╭──

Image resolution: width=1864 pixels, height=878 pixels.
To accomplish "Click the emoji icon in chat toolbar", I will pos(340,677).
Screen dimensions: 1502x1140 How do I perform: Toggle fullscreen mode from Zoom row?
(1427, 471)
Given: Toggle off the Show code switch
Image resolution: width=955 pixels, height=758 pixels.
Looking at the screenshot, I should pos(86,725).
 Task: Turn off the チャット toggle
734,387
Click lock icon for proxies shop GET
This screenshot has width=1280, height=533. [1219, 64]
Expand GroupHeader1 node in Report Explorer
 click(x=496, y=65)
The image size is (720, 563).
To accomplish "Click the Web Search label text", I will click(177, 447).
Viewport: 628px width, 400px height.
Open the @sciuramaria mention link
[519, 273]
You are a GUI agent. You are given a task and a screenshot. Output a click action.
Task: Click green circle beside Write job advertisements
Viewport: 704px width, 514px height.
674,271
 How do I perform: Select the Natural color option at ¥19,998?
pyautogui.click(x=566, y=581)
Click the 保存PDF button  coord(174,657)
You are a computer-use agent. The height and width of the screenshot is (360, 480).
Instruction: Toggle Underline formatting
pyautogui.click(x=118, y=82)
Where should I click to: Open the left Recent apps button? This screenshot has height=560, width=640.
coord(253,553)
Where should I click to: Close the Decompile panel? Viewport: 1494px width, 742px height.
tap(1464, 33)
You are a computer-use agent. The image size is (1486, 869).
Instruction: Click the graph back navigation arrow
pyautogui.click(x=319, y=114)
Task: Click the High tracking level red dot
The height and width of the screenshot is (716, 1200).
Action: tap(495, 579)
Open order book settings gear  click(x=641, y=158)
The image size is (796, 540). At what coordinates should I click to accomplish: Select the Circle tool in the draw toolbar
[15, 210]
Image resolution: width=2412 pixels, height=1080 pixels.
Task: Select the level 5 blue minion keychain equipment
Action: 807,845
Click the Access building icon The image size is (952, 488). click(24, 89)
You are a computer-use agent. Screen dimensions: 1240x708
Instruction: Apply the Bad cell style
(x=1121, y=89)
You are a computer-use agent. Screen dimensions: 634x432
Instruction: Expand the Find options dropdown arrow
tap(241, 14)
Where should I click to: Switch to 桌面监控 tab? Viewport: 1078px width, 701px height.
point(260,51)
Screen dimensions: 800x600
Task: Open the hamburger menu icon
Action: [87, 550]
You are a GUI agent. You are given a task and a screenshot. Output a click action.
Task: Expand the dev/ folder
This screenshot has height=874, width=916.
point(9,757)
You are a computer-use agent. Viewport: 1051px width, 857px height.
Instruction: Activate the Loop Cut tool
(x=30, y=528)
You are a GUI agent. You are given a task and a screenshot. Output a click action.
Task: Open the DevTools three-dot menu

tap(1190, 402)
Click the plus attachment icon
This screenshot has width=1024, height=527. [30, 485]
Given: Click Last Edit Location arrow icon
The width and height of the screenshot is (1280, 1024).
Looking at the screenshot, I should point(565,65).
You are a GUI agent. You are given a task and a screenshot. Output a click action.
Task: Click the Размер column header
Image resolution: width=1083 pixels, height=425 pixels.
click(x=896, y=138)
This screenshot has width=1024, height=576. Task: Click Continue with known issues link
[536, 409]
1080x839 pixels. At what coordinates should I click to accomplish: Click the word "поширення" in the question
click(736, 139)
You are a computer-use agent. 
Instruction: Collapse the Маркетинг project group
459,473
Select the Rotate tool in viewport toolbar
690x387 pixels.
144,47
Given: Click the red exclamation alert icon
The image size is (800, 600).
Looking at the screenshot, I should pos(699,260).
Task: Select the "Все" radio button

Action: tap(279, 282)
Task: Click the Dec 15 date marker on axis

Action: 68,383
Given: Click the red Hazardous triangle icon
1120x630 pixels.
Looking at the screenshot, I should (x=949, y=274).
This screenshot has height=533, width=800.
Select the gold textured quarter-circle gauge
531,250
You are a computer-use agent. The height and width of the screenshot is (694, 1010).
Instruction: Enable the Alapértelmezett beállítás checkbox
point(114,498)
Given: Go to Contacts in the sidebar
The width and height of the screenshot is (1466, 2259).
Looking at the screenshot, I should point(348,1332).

╰──

Only the number is wanted. Count the lines above that include the word "computer".

7